***** Records for this task

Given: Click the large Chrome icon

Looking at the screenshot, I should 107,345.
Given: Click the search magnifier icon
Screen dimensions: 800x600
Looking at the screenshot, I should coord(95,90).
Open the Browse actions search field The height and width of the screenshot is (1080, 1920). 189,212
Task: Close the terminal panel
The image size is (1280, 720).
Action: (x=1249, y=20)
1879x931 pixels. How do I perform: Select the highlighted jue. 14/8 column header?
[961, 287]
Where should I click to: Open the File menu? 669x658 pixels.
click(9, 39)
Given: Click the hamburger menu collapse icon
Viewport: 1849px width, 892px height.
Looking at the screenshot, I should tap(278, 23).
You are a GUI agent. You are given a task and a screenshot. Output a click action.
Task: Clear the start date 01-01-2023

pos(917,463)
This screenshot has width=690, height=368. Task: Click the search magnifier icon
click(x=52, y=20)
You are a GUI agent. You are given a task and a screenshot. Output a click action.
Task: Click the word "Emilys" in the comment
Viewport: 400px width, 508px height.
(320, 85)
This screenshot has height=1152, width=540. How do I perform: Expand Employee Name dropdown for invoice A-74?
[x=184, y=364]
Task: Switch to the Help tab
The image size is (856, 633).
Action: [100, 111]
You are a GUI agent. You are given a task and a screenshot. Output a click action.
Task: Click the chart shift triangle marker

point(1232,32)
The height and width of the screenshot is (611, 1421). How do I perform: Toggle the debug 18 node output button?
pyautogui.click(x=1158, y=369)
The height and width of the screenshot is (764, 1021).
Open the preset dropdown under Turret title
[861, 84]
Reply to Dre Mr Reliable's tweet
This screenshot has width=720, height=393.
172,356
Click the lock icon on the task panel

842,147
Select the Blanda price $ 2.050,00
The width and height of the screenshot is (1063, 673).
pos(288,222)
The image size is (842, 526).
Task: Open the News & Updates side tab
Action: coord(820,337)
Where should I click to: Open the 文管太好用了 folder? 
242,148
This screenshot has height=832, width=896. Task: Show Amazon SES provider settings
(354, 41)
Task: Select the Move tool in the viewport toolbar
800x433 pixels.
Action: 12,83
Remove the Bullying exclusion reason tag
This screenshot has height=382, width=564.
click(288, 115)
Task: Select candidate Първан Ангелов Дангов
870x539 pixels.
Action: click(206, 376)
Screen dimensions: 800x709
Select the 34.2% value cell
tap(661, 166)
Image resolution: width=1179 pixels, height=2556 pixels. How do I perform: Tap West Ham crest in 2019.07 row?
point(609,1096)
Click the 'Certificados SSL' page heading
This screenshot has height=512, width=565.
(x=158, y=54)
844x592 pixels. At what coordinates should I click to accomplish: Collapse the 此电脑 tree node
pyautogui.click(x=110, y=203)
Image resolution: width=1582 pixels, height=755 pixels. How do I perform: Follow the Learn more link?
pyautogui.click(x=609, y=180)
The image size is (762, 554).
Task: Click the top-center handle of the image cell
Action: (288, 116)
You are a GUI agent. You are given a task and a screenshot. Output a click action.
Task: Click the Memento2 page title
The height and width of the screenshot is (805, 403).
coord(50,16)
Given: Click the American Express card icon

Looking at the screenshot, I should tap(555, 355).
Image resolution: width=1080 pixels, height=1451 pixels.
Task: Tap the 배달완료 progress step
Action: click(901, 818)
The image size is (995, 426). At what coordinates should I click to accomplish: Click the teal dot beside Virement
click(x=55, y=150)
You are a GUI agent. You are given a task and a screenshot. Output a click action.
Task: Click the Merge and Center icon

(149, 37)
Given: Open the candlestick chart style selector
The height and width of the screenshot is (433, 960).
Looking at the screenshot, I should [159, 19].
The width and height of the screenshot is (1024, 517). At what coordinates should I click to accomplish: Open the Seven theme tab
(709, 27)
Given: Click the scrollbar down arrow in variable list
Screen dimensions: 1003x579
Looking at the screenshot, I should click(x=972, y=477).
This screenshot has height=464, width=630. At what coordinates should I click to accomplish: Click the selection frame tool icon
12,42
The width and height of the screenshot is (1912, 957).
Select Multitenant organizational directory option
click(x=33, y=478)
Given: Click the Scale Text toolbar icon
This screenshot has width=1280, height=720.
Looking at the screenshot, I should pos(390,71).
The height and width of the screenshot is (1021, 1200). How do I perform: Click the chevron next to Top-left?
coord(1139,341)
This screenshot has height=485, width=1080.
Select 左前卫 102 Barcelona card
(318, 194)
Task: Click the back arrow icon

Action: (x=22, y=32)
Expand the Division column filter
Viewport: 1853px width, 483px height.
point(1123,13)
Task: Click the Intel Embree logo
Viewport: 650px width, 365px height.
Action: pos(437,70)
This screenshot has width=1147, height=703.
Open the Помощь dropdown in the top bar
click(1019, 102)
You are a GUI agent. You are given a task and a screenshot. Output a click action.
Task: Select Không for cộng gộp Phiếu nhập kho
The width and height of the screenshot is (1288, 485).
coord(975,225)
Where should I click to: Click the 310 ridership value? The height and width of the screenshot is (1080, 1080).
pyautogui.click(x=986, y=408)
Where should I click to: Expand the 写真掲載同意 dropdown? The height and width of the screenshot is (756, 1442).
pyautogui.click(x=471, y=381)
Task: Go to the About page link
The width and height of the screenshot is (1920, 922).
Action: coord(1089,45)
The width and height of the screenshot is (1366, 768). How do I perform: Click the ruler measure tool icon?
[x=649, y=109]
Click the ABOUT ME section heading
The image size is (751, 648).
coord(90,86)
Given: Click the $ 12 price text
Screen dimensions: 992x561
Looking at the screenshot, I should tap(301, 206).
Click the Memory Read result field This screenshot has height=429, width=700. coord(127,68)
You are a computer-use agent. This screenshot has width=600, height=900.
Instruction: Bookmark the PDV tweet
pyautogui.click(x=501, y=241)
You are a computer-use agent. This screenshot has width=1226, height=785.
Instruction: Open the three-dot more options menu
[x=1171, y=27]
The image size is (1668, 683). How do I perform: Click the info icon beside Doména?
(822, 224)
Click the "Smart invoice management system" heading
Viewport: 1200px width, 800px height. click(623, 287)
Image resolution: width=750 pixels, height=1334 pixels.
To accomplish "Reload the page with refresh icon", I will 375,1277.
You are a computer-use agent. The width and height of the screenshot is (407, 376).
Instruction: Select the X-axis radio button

**********

Problem details:
Your reply should be all of the data, returned exactly.

Exercise solution:
Given: Click the large Chrome icon

Looking at the screenshot, I should 107,345.
Given: Click the search magnifier icon
Screen dimensions: 800x600
Looking at the screenshot, I should coord(95,90).
Open the Browse actions search field The height and width of the screenshot is (1080, 1920). 189,212
Task: Close the terminal panel
The image size is (1280, 720).
Action: (x=1249, y=20)
1879x931 pixels. How do I perform: Select the highlighted jue. 14/8 column header?
[961, 287]
Where should I click to: Open the File menu? 669x658 pixels.
click(9, 39)
Given: Click the hamburger menu collapse icon
Viewport: 1849px width, 892px height.
Looking at the screenshot, I should tap(278, 23).
You are a GUI agent. You are given a task and a screenshot. Output a click action.
Task: Clear the start date 01-01-2023

pos(917,463)
This screenshot has width=690, height=368. Task: Click the search magnifier icon
click(x=52, y=20)
You are a GUI agent. You are given a task and a screenshot. Output a click action.
Task: Click the word "Emilys" in the comment
Viewport: 400px width, 508px height.
(320, 85)
This screenshot has height=1152, width=540. How do I perform: Expand Employee Name dropdown for invoice A-74?
[x=184, y=364]
Task: Switch to the Help tab
The image size is (856, 633).
Action: [100, 111]
You are a GUI agent. You are given a task and a screenshot. Output a click action.
Task: Click the chart shift triangle marker

point(1232,32)
The height and width of the screenshot is (611, 1421). How do I perform: Toggle the debug 18 node output button?
pyautogui.click(x=1158, y=369)
The height and width of the screenshot is (764, 1021).
Open the preset dropdown under Turret title
[861, 84]
Reply to Dre Mr Reliable's tweet
This screenshot has width=720, height=393.
172,356
Click the lock icon on the task panel

842,147
Select the Blanda price $ 2.050,00
The width and height of the screenshot is (1063, 673).
pos(288,222)
The image size is (842, 526).
Task: Open the News & Updates side tab
Action: coord(820,337)
Where should I click to: Open the 文管太好用了 folder? 
242,148
This screenshot has height=832, width=896. Task: Show Amazon SES provider settings
(354, 41)
Task: Select the Move tool in the viewport toolbar
800x433 pixels.
Action: 12,83
Remove the Bullying exclusion reason tag
This screenshot has height=382, width=564.
click(288, 115)
Task: Select candidate Първан Ангелов Дангов
870x539 pixels.
Action: click(206, 376)
Screen dimensions: 800x709
Select the 34.2% value cell
tap(661, 166)
Image resolution: width=1179 pixels, height=2556 pixels. How do I perform: Tap West Ham crest in 2019.07 row?
point(609,1096)
Click the 'Certificados SSL' page heading
This screenshot has height=512, width=565.
(x=158, y=54)
844x592 pixels. At what coordinates should I click to accomplish: Collapse the 此电脑 tree node
pyautogui.click(x=110, y=203)
Image resolution: width=1582 pixels, height=755 pixels. How do I perform: Follow the Learn more link?
pyautogui.click(x=609, y=180)
The image size is (762, 554).
Task: Click the top-center handle of the image cell
Action: (288, 116)
You are a GUI agent. You are given a task and a screenshot. Output a click action.
Task: Click the Memento2 page title
The height and width of the screenshot is (805, 403).
coord(50,16)
Given: Click the American Express card icon

Looking at the screenshot, I should tap(555, 355).
Image resolution: width=1080 pixels, height=1451 pixels.
Task: Tap the 배달완료 progress step
Action: click(901, 818)
The image size is (995, 426). At what coordinates should I click to accomplish: Click the teal dot beside Virement
click(x=55, y=150)
You are a GUI agent. You are given a task and a screenshot. Output a click action.
Task: Click the Merge and Center icon

(149, 37)
Given: Open the candlestick chart style selector
The height and width of the screenshot is (433, 960).
Looking at the screenshot, I should [159, 19].
The width and height of the screenshot is (1024, 517). At what coordinates should I click to accomplish: Open the Seven theme tab
(709, 27)
Given: Click the scrollbar down arrow in variable list
Screen dimensions: 1003x579
Looking at the screenshot, I should click(x=972, y=477).
This screenshot has height=464, width=630. At what coordinates should I click to accomplish: Click the selection frame tool icon
12,42
The width and height of the screenshot is (1912, 957).
Select Multitenant organizational directory option
click(x=33, y=478)
Given: Click the Scale Text toolbar icon
This screenshot has width=1280, height=720.
Looking at the screenshot, I should pos(390,71).
The height and width of the screenshot is (1021, 1200). How do I perform: Click the chevron next to Top-left?
coord(1139,341)
This screenshot has height=485, width=1080.
Select 左前卫 102 Barcelona card
(318, 194)
Task: Click the back arrow icon

Action: (x=22, y=32)
Expand the Division column filter
Viewport: 1853px width, 483px height.
point(1123,13)
Task: Click the Intel Embree logo
Viewport: 650px width, 365px height.
Action: pos(437,70)
This screenshot has width=1147, height=703.
Open the Помощь dropdown in the top bar
click(1019, 102)
You are a GUI agent. You are given a task and a screenshot. Output a click action.
Task: Select Không for cộng gộp Phiếu nhập kho
The width and height of the screenshot is (1288, 485).
coord(975,225)
Where should I click to: Click the 310 ridership value? The height and width of the screenshot is (1080, 1080).
pyautogui.click(x=986, y=408)
Where should I click to: Expand the 写真掲載同意 dropdown? The height and width of the screenshot is (756, 1442).
pyautogui.click(x=471, y=381)
Task: Go to the About page link
The width and height of the screenshot is (1920, 922).
Action: coord(1089,45)
The width and height of the screenshot is (1366, 768). How do I perform: Click the ruler measure tool icon?
[x=649, y=109]
Click the ABOUT ME section heading
The image size is (751, 648).
coord(90,86)
Given: Click the $ 12 price text
Screen dimensions: 992x561
Looking at the screenshot, I should tap(301, 206).
Click the Memory Read result field This screenshot has height=429, width=700. coord(127,68)
You are a computer-use agent. This screenshot has width=600, height=900.
Instruction: Bookmark the PDV tweet
pyautogui.click(x=501, y=241)
You are a computer-use agent. This screenshot has width=1226, height=785.
Instruction: Open the three-dot more options menu
[x=1171, y=27]
The image size is (1668, 683). How do I perform: Click the info icon beside Doména?
(822, 224)
Click the "Smart invoice management system" heading
Viewport: 1200px width, 800px height. click(623, 287)
Image resolution: width=750 pixels, height=1334 pixels.
To accomplish "Reload the page with refresh icon", I will 375,1277.
You are a computer-use agent. The width and height of the screenshot is (407, 376).
Instruction: Select the X-axis radio button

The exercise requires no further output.